**Problem requirements**.
Each line of the records that holds "Given" should be shown in full.

**The records**.
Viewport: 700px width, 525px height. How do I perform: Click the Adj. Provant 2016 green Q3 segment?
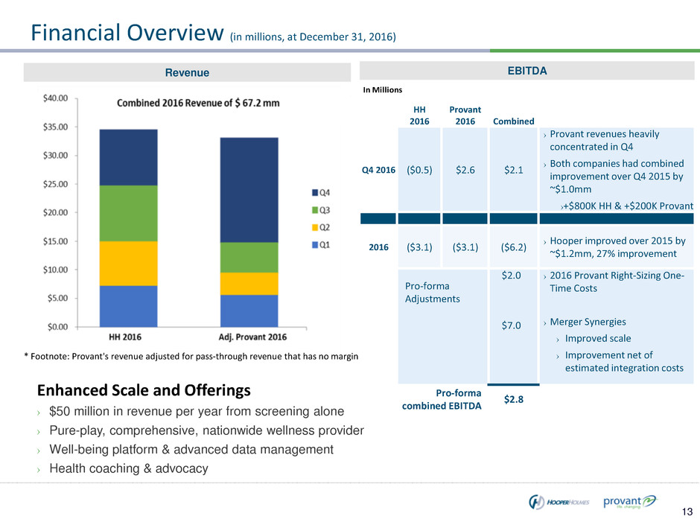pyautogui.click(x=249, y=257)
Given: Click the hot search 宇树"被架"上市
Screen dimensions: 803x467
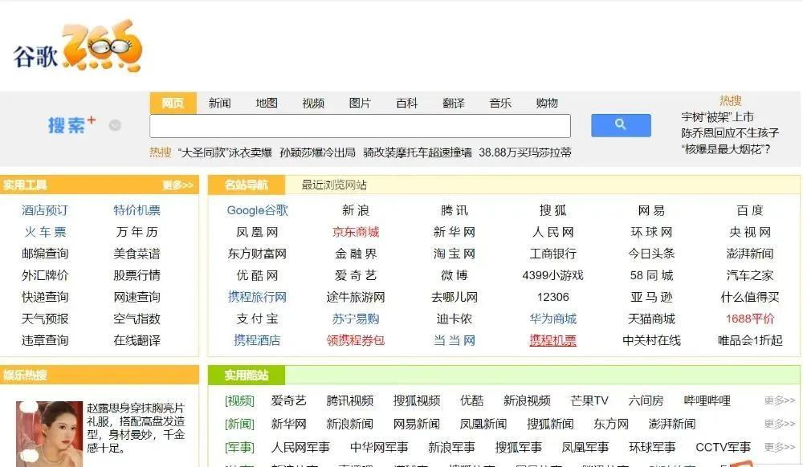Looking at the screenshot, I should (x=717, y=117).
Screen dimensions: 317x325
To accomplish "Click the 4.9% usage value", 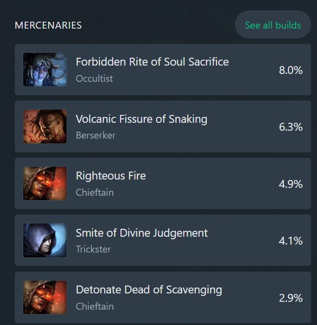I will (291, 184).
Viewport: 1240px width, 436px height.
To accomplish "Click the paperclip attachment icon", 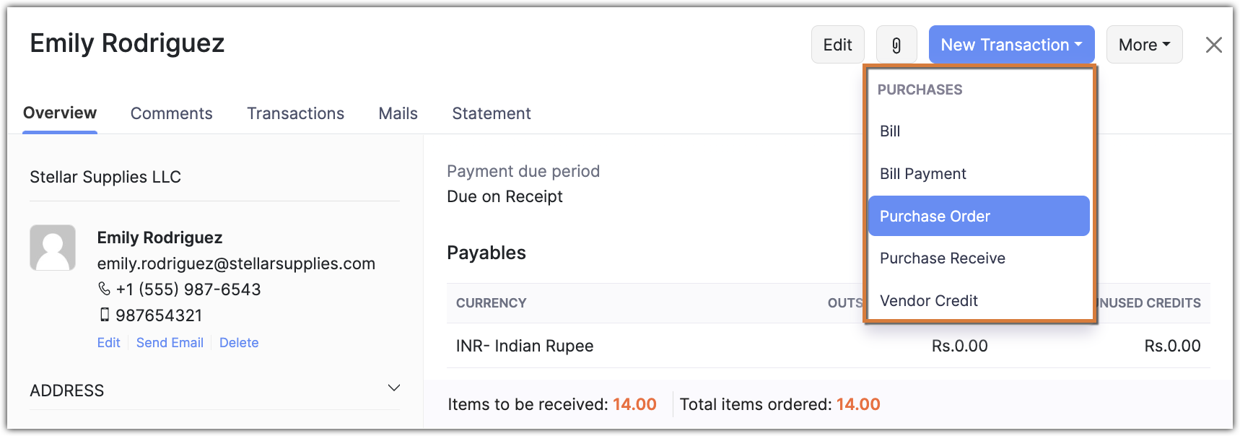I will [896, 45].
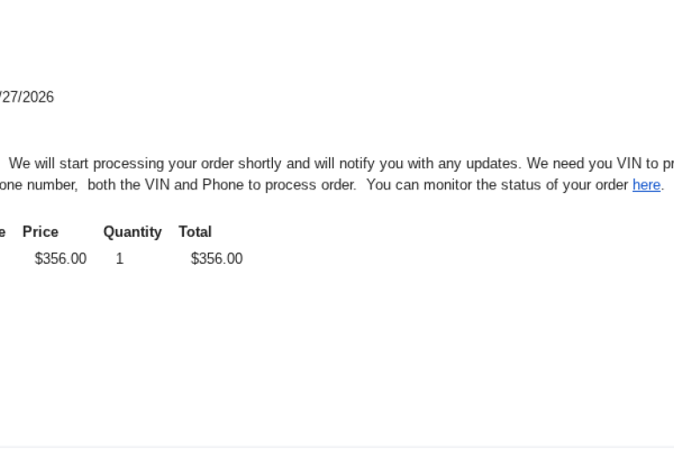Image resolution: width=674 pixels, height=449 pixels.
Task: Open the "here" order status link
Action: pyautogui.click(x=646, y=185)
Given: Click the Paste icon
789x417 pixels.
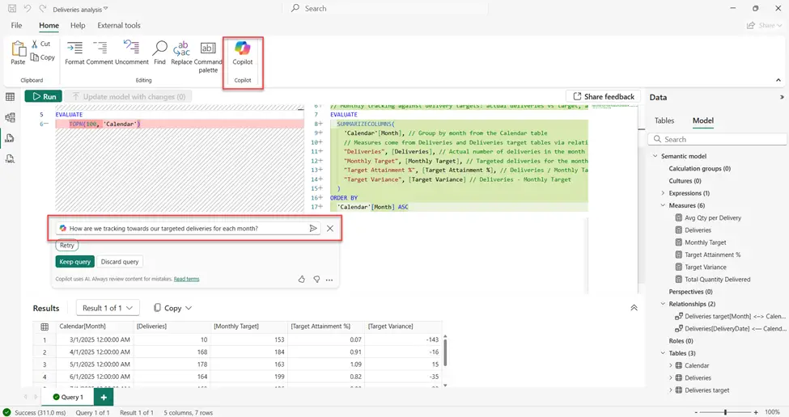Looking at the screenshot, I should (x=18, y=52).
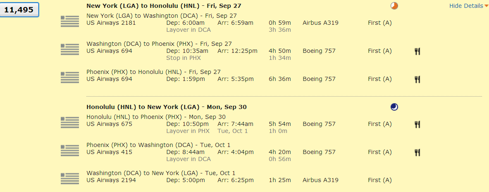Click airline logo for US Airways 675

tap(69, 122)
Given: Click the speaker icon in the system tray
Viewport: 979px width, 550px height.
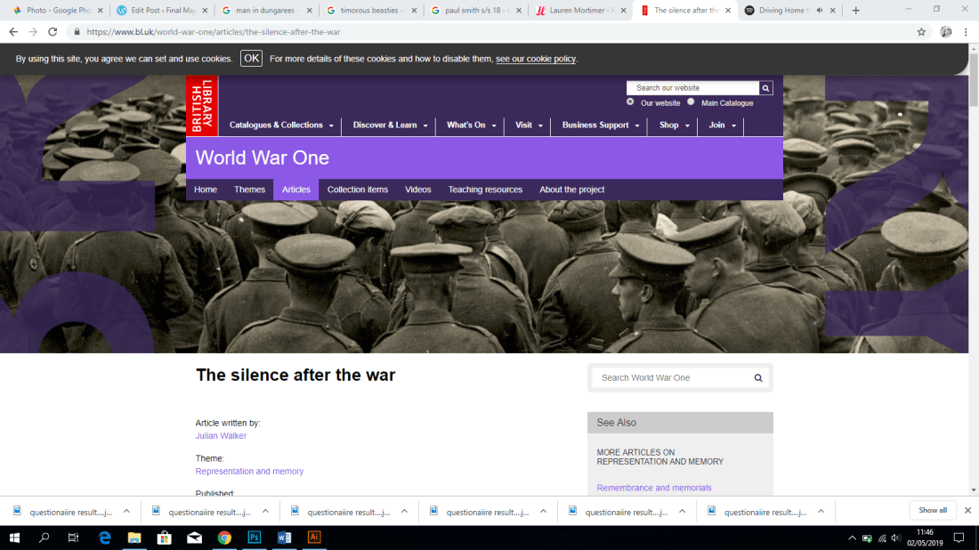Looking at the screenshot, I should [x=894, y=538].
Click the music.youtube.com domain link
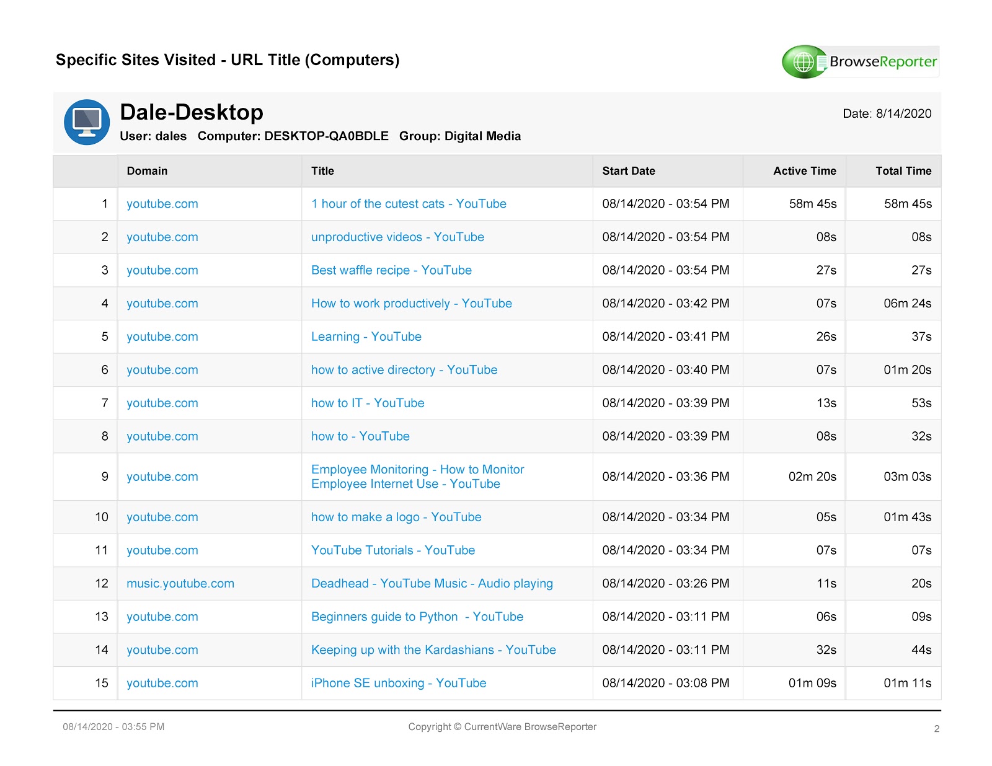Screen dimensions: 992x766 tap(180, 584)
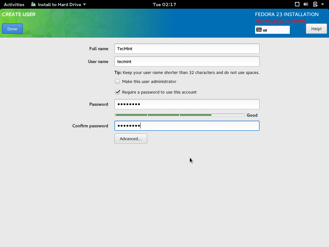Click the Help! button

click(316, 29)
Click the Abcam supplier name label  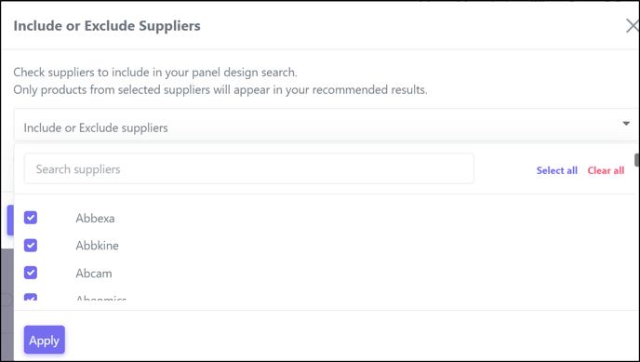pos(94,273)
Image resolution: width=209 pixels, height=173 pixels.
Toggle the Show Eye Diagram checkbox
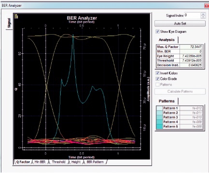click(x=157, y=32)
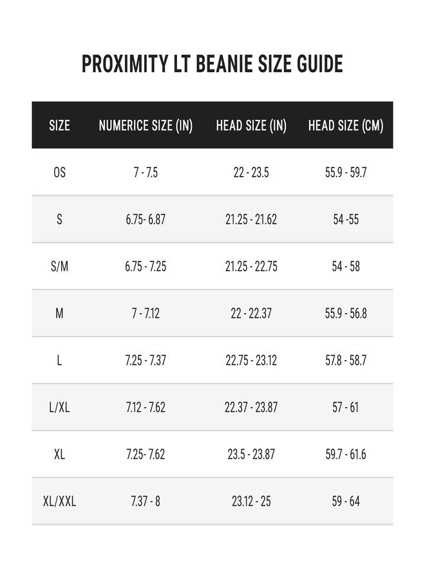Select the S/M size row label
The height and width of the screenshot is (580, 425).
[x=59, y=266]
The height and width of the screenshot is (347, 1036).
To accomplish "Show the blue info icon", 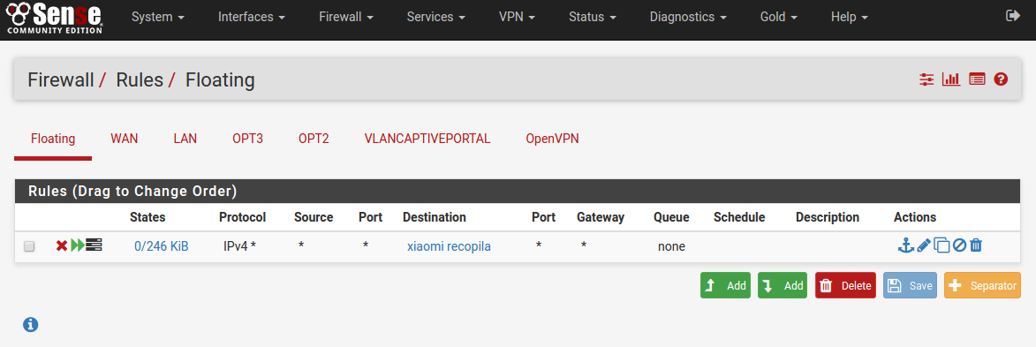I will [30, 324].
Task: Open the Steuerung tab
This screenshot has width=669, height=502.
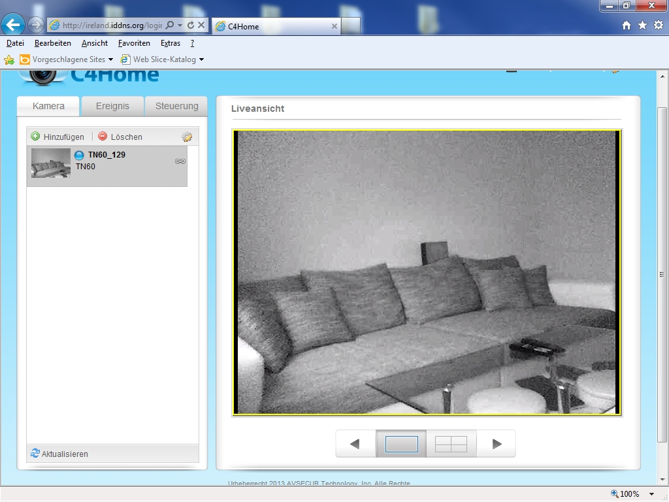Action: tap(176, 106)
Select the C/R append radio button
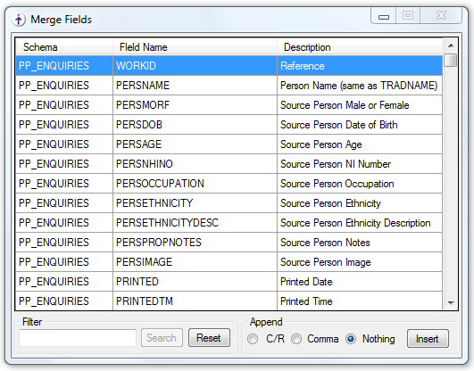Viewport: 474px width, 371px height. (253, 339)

**Response area**.
Given: Click the hot search 宇树"被架"上市
Given: Click the Paste icon
Given: Click the speaker icon in the system tray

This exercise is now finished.